Problem to solve
Produce word for word the lines of the data below running from the one that has "Given: Click the Overall Score label" to the one that has "This screenshot has width=1021, height=536.", inclusive, and no others.

Source material
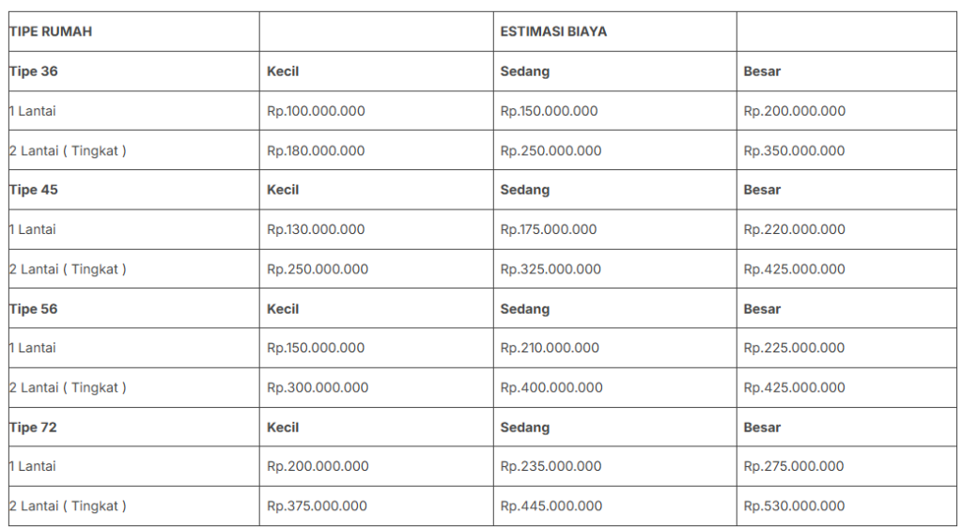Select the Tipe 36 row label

--

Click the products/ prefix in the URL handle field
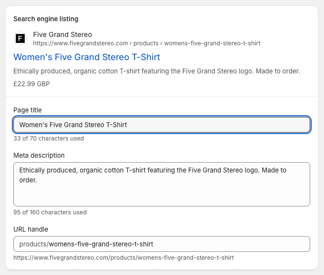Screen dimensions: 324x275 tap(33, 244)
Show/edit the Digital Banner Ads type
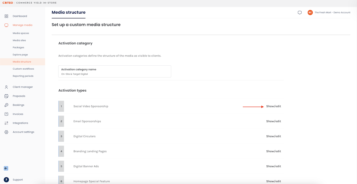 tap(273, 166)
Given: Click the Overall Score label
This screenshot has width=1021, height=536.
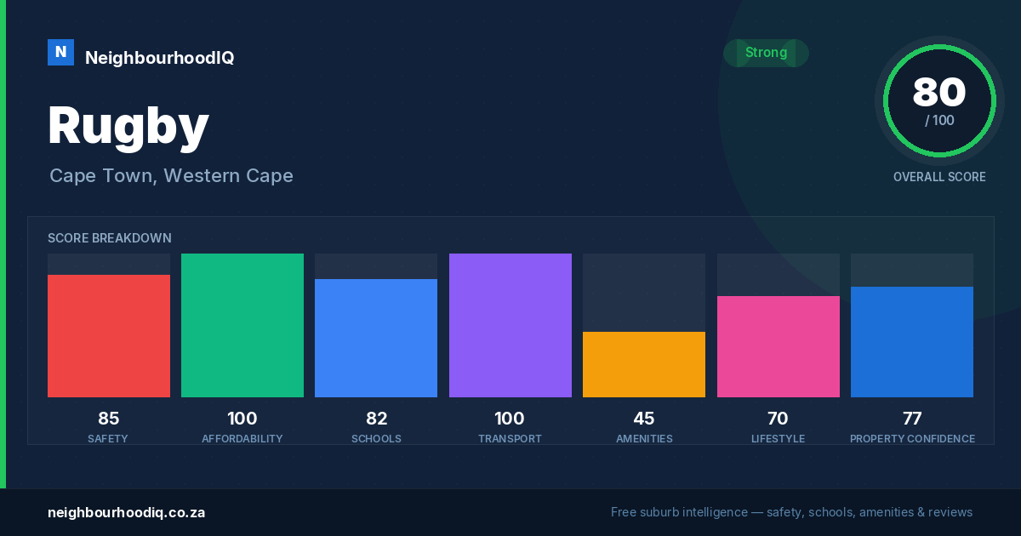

Answer area
Given: Click the Overall Score label
This screenshot has width=1021, height=536.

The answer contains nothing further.